OCTOBER 15, 2007
VOLUME 4 NO. 17

PATIENTS & PRACTICE

Hospitalists hasten discharges

In-house go-betweens spur shorter stays,
but outcomes same


Hospitalists home and abroad

What's a hospitalist? These medical generalists take charge of individual patients and oversee their care throughout their hospital stay, monitoring their condition, liaising with specialists, arranging complex discharges.

In the US, apart from the profit motive for speeding discharges, the growth of the hospitalist movement has been seen as a way to streamline and improve the hospital's interaction with patients.

Here in Canada, the hospitalist movement is far less developed, having grown largely as a reaction to the increasing number of "orphan patients" and to the increasing number of family doctors who refuse to follow their patients into hospital.

The average patient would probably be a little shocked if they knew how much priority hospitals attach to getting them discharged as quickly as possible. But hospitals and the doctors who work there know that time and money saved on one patient may be devoted to another. And one of the most effective ways to reduce time to discharge, according to a study in the September 24 Archives of Internal Medicine, is to use hospitalists.

Numerous recent studies have shown that hospitalists get patients to discharge faster. The Archives study goes a bit deeper, showing which patients are most likely to see their stay curtailed.

Researchers from the University Hospital for Albert Einstein College of Medicine, New York, reviewed data on all patients discharged from their 381-bed teaching hospital over a two-year period beginning July 2002. That gave them 9,037 discharges. Of these patient stays, just under a third had been managed by hospitalist teams, while the rest had been in the hands of non-hospitalist teams.
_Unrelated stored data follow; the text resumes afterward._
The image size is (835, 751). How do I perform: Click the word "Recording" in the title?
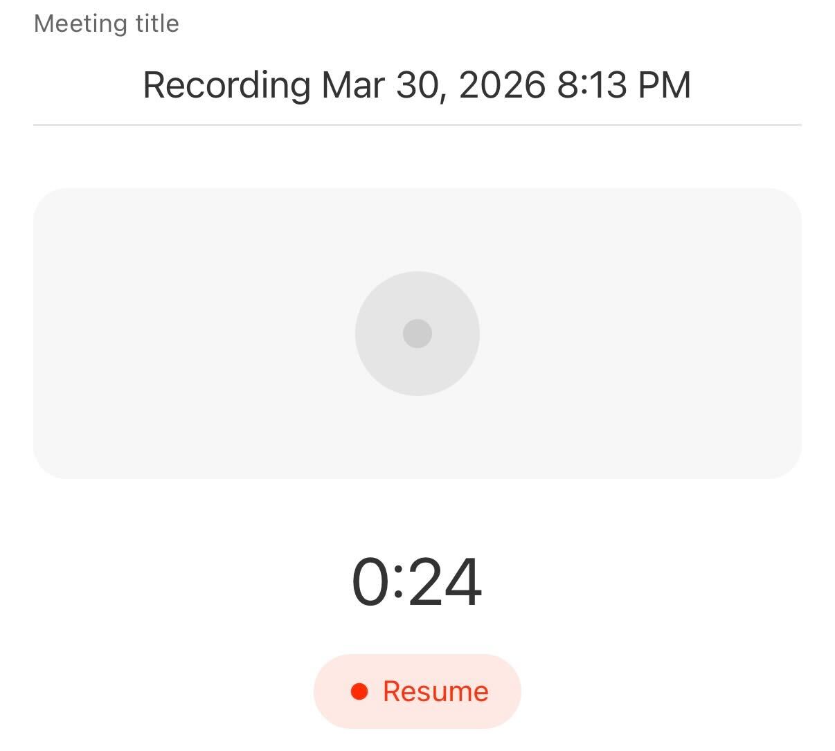226,86
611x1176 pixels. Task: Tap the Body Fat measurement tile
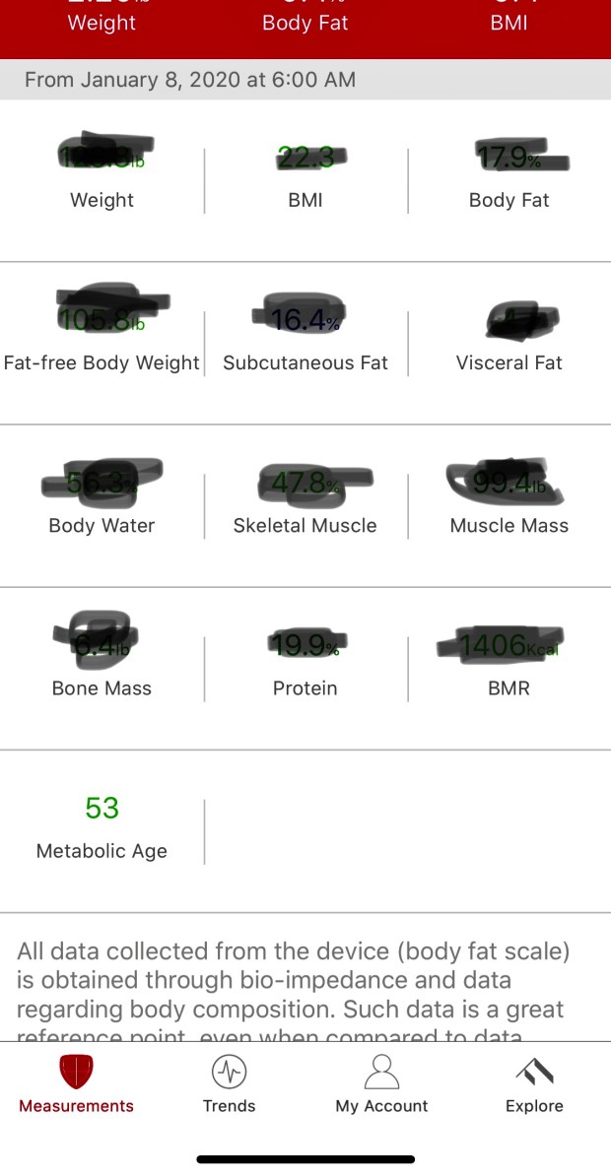509,179
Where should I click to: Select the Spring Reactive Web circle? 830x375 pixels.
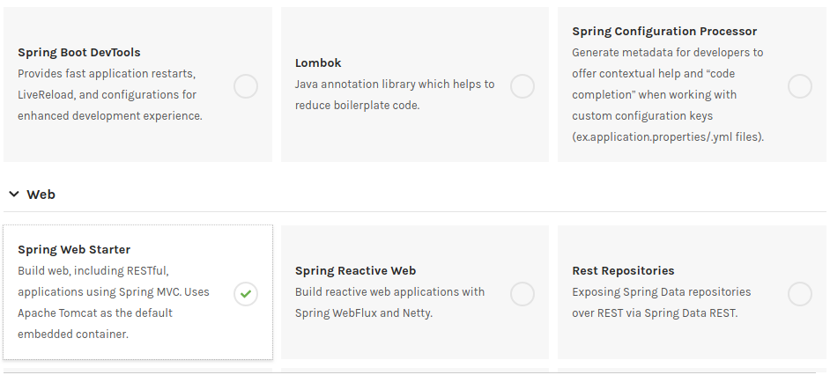[x=522, y=294]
As expected, the hospitalists' patients had shorter overall stays, remaining in hospital for an average 5.01 days, versus 5.87 days for the other patients. The reduction in length of stay was greatest in patients requiring close clinical monitoring and for those requiring complex discharge planning, the researchers found.

STROKE OF GENIUS
The most marked and important reduction was undoubtedly that seen in the case of cerebrovascular accident. Stroke victims cared for by hospitalists stayed an average 8.6 days in hospital, while those seen by non-hospitalists spent an average 12.5 days. Lead author Dr William Southern believes this is partly because stroke is a condition that requires constant bedside assessment that a hospitalist is better placed to give, but it's also because discharging a stroke patient typically involves making all sorts of arrangements that hospitalists learn to handle expertly.
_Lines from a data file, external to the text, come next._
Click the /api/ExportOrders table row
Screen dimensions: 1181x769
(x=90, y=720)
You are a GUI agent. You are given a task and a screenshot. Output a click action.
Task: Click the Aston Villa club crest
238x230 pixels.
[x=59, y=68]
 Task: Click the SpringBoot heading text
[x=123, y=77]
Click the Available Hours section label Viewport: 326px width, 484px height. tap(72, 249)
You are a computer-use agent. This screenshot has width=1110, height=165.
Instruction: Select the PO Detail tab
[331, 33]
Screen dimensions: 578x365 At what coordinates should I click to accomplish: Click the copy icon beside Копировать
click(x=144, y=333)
"The more a patient needs close monitoring, the more they are likely to benefit from a hospitalist who is on the premises full-time. And the more complex the discharge, the more the hospitalist effect shows," he told NRM.

The conditions in which hospitalists achieved significantly quicker discharges were: cerebrovascular accident, sepsis, urinary tract infection, congestive heart failure, asthma/COPD and chest pain. The areas in which hospitalist-ordered lengths of stay differed least from non-hospitalists were coronary disease, heart attack, fluid/electrolyte disorder and gastrointestinal bleeding.

Shorter length of stay is obviously a good thing if it doesn't come at a price in outcomes. And here's the rub — the authors note that "there were no significant differences between the groups in readmission, in-hospital mortality or 30-day mortality."

What that means, of course, is that the 95% confidence intervals for risk of these events in the hospitalist groups straddled the baseline of one set by non-hospitalists' rates. But in fact, there were about 5% more deaths among the hospitalists' patients, both before and after discharge. It could easily be a statistical blip — and Dr Southern suspects they were sicker to start with — but only a vast study could nail that issue down. "Five percent extra mortality would certainly be enough to cancel out an awful lot of benefit," concedes Dr Southern.